• _Selected extract_:
● ● ●
October 16, 2006 6:32 PM | Reply | Permalink
This would be the same missile defense system that sucked down umpteen billions of dollars and has failed every single test?
This is the same missile defense which faces technical obstacles which are likely to be forever insurmountable because they involve pinpoint performance well beyond the ranges of error.
This is the same missile defense that would take twenty years or more to come on line if ever, and then be good only for a handful of missiles.
This is the same missile defense that would be relatively easy to overwhelm, fool with decoys, evade, or crack.
So what is missile defense actually good for? I'll tell you.
It's good for spending billions and billions of dollars to protect America against Imaginary missiles.
No imaginary missile will ever strike America while missile defense is in place.
Listen, I've got an offer for youse guys. Slip me thirty million, I'll protect America from imaginary missiles myself. I'll use imaginary heat vision, or imaginary super breath, both 100% imaginary guaranteed. Real money required though.
In a generation, intercontinental ballistic missile defense will go down on the historical record as one more proof that America was the dumbest richest country on Earth.
Used to be Holland and the Tulips. But you've got them beat.
October 25, 2006 11:21 AM | Reply | Permalink
I quite agree with defunding Ground-based Midcourse Defense, as it has a terrible track record against a low-probability threat. I have no objection to continuing to fund AEGIS SM-3 TBMD, which has succeeded in every test and would have a chance of hitting a NK missile in boost phase from a coastal launcher, or Army PATRIOT PAC-3 for terminal defense, or advancing the Air Force Airborne Laser, which has better boost-phase intercept capability.
I'd also repurpose that money for specific national security programs, such as risk reduction for the chemical industry (why smuggle chemical weapons when they are rolling on the railroads), covert bioterrorism surveillance that would work best with universal access to health care, hardening the national electrical power grid against even larger versions of Ohio Valley 2003, and many other things I consider a much higher risk than a NK ICBM.
I'm not opposed to spending money on cost-effective defenses and plausible threats. Midcourse Defense is not among these. If you think otherwise, I would be perfectly willing to have a technical discussion here, and compare the benefits of that system against others that are underfunded. Cutting funds to the Centers for Disease Control, with the biological threats available, was insane.
● ● ●
• _Data provided_:
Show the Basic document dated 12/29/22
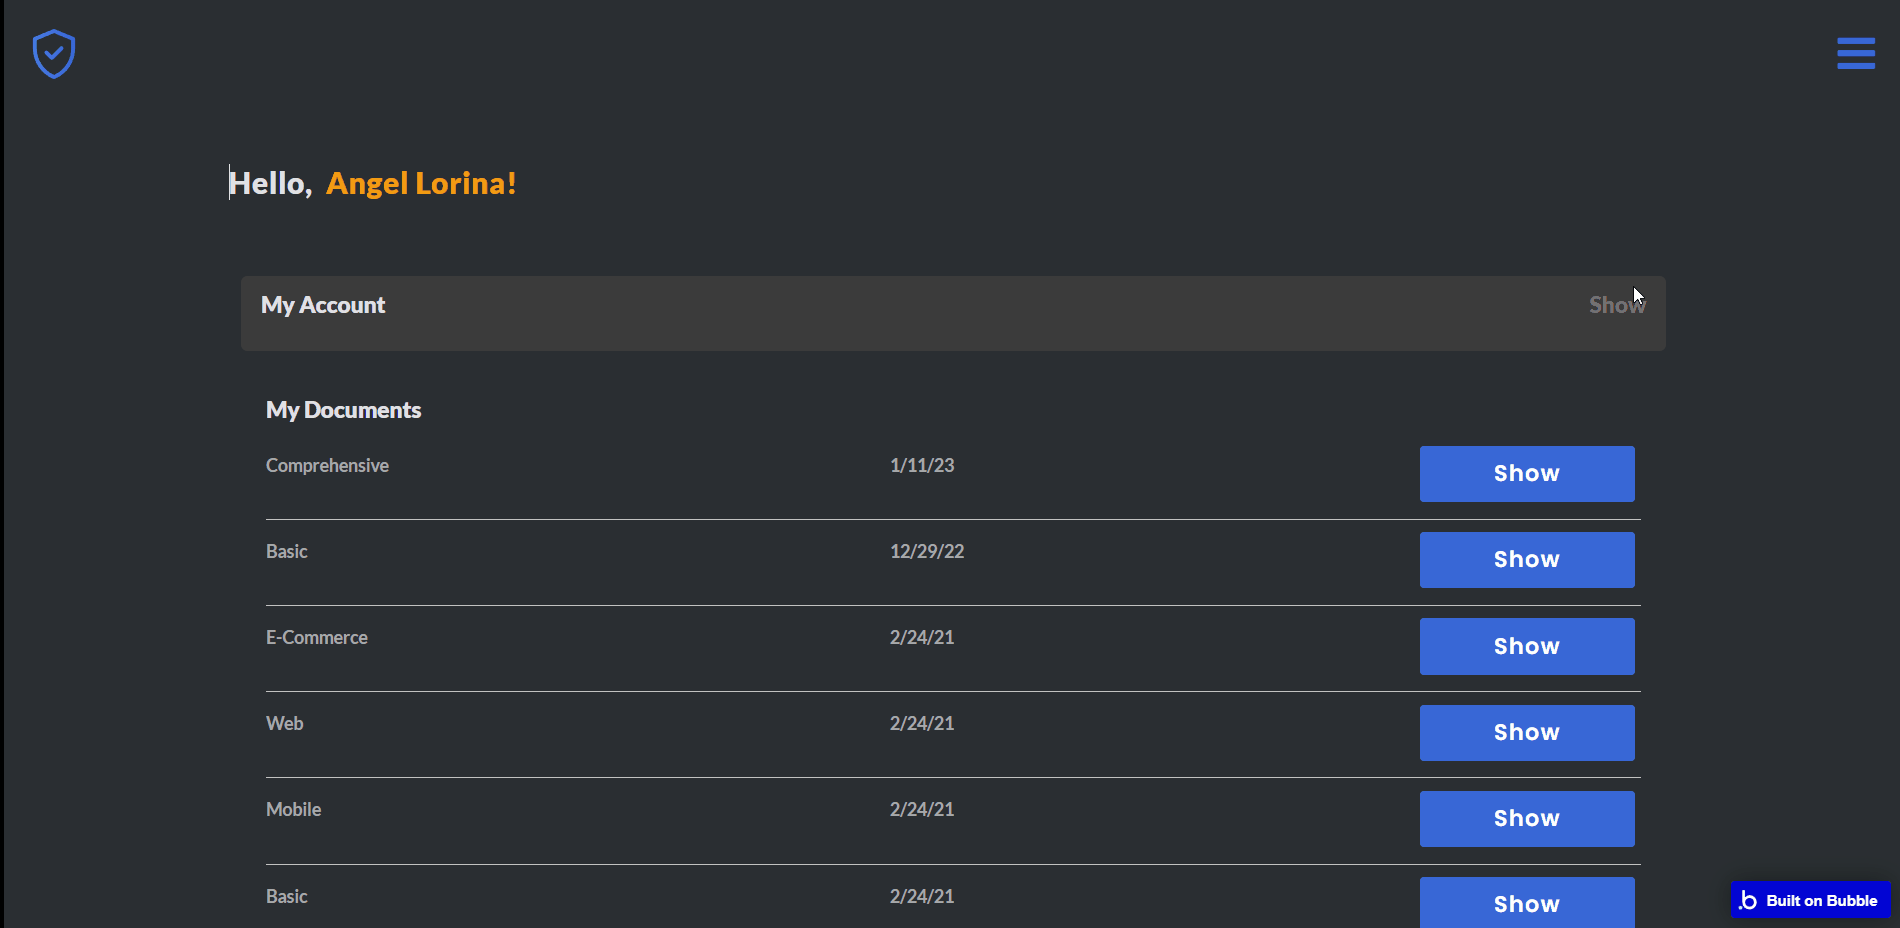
● ● ●
• _Tasks to perform_:
a – In the missile defense comments, which program does the later commenter say has succeeded in every test?
b – Reproduce the passage of the missile defense comments between "October 16, 2006" and "is in place.", inclusive.

• _Responses for each task_:
a – AEGIS SM-3 TBMD

b –
October 16, 2006 6:32 PM | Reply | Permalink
This would be the same missile defense system that sucked down umpteen billions of dollars and has failed every single test?
This is the same missile defense which faces technical obstacles which are likely to be forever insurmountable because they involve pinpoint performance well beyond the ranges of error.
This is the same missile defense that would take twenty years or more to come on line if ever, and then be good only for a handful of missiles.
This is the same missile defense that would be relatively easy to overwhelm, fool with decoys, evade, or crack.
So what is missile defense actually good for? I'll tell you.
It's good for spending billions and billions of dollars to protect America against Imaginary missiles.
No imaginary missile will ever strike America while missile defense is in place.